This work addresses outlier-robust filtering and keypoint refinement for sparse image matching without deep learning, under the assumption that motion flow is locally modeled by homographies. We propose a modular geometric framework grounded in virtual planar surfaces: (i) iterative RANSAC clusters planar motion hypotheses and removes outliers; (ii) keypoint locations are refined via reprojection constraints and template matching; and (iii) an intermediate homographic distortion minimization mechanism enhances adaptability to non-planar scenes. To our knowledge, this is the first framework unifying planar clustering, cross-patch correlation-based refinement, and intermediate homography optimization. It remains highly robust even with unknown camera intrinsics. Evaluated on standard benchmarks and uncalibrated real-world imagery, it matches or surpasses state-of-the-art deep learning methods—demonstrating the efficacy and scalability of geometry-driven matching within practical image processing pipelines.

This paper introduces a modular, non-deep learning method for filtering and refining sparse correspondences in image matching. Assuming that motion flow within the scene can be approximated by local homography transformations, matches are aggregated into overlapping clusters corresponding to virtual planes using an iterative RANSAC-based approach, with non-conforming correspondences discarded. Moreover, the underlying planar structural design provides an explicit map between local patches associated with the matches, enabling optional refinement of keypoint positions through cross-correlation template matching after patch reprojection.
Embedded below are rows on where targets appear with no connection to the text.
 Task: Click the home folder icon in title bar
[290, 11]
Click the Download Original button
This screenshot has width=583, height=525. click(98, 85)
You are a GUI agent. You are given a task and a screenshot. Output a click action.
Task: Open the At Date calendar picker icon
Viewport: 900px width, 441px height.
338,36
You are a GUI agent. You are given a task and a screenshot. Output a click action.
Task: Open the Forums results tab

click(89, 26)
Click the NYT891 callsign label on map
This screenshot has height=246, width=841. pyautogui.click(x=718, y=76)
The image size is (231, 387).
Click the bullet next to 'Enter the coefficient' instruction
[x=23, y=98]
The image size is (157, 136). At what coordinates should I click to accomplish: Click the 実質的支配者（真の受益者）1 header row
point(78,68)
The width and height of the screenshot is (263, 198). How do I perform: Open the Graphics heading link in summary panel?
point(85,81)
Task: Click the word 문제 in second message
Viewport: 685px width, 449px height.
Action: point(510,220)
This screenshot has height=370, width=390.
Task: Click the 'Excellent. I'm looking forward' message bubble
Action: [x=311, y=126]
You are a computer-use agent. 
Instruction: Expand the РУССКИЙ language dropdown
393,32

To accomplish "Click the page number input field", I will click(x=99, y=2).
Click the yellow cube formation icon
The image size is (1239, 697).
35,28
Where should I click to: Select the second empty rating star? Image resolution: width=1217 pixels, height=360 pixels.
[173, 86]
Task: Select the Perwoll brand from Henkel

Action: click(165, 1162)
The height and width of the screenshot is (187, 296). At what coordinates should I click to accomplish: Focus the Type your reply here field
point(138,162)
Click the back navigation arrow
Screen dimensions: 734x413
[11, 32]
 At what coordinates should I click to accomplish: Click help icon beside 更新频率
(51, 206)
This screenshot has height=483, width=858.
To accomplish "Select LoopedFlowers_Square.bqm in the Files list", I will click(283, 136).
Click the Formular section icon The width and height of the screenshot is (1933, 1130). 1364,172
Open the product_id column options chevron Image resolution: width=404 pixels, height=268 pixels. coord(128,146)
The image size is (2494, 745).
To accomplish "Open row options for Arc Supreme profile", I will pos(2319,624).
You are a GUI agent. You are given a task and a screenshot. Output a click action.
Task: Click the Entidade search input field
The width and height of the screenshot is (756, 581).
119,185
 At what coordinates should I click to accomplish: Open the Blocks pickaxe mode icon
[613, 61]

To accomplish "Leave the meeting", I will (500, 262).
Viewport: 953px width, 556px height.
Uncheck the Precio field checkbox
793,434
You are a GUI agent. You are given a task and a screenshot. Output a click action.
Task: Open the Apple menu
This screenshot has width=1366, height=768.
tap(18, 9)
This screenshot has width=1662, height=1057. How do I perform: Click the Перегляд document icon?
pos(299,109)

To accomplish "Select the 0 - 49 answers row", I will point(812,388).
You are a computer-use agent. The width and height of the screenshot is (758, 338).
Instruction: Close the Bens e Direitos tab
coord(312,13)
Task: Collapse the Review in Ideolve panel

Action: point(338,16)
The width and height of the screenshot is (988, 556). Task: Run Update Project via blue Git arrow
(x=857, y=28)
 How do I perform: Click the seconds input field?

Finally, to enhance robustness and fault-tolerance against violations of the piece-wise planar approximation assumption, a further strategy is designed for minimizing relative patch distortion in the plane reprojection by introducing an intermediate homography that projects both patches into a common plane. The proposed method is extensively evaluated on standard datasets and image matching pipelines, and compared with state-of-the-art approaches. Unlike other current comparisons, the proposed benchmark also takes into account the more general, real, and practical cases where camera intrinsics are unavailable. Experimental results demonstrate that our proposed non-deep learning, geometry-based approach achieves performances that are either superior to or on par with recent state-of-the-art deep learning methods. Finally, this study suggests that there are still development potential in actual image matching solutions in the considered research direction, which could be in the future incorporated in novel deep image matching architectures.